Using VelociGene technology, Moore, Zhong, and Hansen et al. replaced murine TCRαβ variable regions, and CD4, CD8, MHC-I, and MHC-II ectodomain-encoding regions with corresponding human sequences to engineer genetically humanized T cell immunity in mice (VelociT). VelociT mice showed normal lymphoid and myeloid populations, proper expression and regulation of MHC loci, and diverse TCR repertoires; they also developed experimental autoimmune encephalomyelitis. VelociT mice elicited robust T cell responses to LCMV and TAA challenges, and facilitated isolation of potent antitumor TCRs against human antigens.

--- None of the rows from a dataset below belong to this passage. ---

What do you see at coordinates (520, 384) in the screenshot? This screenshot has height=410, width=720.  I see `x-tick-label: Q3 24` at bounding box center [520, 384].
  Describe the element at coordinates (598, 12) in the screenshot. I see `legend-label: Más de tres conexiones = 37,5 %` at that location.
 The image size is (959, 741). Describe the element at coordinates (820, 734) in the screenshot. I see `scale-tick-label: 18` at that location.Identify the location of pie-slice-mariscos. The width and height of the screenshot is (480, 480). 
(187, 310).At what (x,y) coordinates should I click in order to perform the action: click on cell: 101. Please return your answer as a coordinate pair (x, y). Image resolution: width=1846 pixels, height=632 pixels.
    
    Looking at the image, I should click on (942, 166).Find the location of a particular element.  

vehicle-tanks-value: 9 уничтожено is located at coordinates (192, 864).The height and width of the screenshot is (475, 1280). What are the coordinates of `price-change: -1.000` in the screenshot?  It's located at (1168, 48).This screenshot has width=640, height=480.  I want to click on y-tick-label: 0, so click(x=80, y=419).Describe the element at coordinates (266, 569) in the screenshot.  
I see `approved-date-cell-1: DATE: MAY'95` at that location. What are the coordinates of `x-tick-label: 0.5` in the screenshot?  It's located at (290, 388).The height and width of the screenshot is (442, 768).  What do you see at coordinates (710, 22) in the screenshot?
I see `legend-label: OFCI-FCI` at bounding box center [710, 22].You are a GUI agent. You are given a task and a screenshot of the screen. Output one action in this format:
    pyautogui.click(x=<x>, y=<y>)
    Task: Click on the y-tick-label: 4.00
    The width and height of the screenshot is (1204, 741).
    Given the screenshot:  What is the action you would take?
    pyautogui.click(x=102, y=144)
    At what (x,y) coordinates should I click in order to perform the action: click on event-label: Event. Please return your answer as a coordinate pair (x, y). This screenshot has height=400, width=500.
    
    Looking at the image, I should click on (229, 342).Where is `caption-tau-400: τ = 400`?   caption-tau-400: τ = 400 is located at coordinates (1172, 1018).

Contributed by Shishir Pant
ABSTRACT: Despite the enormous promise of T cell therapies, the isolation and study of human T cell receptors (TCRs) of dedicated specificity remains a major challenge. To overcome this limitation, we generated mice with a genetically humanized system of T cell immunity. We used VelociGene technology to replace the murine TCRαβ variable regions, along with regions encoding the extracellular domains of co-receptors CD4 and CD8, and major histocompatibility complex (MHC) class I and II, with corresponding human sequences. The resulting “VelociT” mice have normal myeloid and lymphoid immune cell populations, including thymic and peripheral αβ T cell subsets comparable with wild-type mice. VelociT mice expressed a diverse TCR repertoire, mounted functional T cell responses to lymphocytic choriomeningitis virus infection, and could develop experimental autoimmune encephalomyelitis. Immunization of VelociT mice with human tumor-associated peptide antigens generated robust, antigen-specific responses and led to identification of a TCR against tumor antigen New York esophageal squamous cell carcinoma-1 with potent antitumor activity. These studies demonstrate that VelociT mice mount clinically relevant T cell responses to both MHC-I– and MHC-II–restricted antigens, providing a powerful new model for analyzing T cell function in human disease. Moreover, VelociT mice are a new platform for de novo discovery of therapeutic human TCRs.